- PROBLEM TO SOLVE:
The lines from the one containing "Byxor (145, 2538)" through the final line of the data below must be written out exactly, both included, and nothing more.

- DATA TO PROCESS:
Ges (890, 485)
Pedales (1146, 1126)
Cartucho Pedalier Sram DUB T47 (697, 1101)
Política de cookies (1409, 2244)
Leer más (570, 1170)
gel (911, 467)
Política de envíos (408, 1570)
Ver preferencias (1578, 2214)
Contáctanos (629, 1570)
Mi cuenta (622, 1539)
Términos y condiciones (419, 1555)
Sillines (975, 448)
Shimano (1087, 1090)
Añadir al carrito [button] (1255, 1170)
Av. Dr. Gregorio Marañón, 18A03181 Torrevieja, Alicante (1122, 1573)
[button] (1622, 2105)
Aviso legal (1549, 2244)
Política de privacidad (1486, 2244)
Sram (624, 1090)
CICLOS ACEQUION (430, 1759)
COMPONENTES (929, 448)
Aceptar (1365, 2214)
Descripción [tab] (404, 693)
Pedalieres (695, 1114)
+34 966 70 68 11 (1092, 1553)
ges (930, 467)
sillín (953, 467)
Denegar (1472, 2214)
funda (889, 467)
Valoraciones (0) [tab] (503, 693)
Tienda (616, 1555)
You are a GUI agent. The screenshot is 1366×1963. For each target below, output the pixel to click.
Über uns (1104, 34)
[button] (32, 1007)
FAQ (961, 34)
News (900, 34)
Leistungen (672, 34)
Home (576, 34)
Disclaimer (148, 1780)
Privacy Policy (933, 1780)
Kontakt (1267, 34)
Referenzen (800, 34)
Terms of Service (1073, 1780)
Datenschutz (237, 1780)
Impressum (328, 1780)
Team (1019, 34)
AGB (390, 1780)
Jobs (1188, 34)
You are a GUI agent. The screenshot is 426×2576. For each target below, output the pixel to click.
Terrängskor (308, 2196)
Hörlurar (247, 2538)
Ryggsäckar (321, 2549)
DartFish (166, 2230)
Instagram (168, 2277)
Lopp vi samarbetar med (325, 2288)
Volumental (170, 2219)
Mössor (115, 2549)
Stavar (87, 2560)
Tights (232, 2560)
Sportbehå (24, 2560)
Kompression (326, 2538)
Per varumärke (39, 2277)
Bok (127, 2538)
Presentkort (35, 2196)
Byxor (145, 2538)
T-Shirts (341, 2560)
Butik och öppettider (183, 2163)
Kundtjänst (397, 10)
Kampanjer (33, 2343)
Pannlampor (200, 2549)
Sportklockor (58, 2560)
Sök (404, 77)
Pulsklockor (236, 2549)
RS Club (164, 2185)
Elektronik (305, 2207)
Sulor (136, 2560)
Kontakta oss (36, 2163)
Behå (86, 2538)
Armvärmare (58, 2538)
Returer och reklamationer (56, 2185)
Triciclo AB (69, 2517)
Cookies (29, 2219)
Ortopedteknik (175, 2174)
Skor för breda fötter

- PROBLEM SOLUTION:
Byxor (145, 2538)
T-Shirts (341, 2560)
Butik och öppettider (183, 2163)
Kundtjänst (397, 10)
Kampanjer (33, 2343)
Pannlampor (200, 2549)
Sportklockor (58, 2560)
Sök (404, 77)
Pulsklockor (236, 2549)
RS Club (164, 2185)
Elektronik (305, 2207)
Sulor (136, 2560)
Kontakta oss (36, 2163)
Behå (86, 2538)
Armvärmare (58, 2538)
Returer och reklamationer (56, 2185)
Triciclo AB (69, 2517)
Cookies (29, 2219)
Ortopedteknik (175, 2174)
Skor för breda fötter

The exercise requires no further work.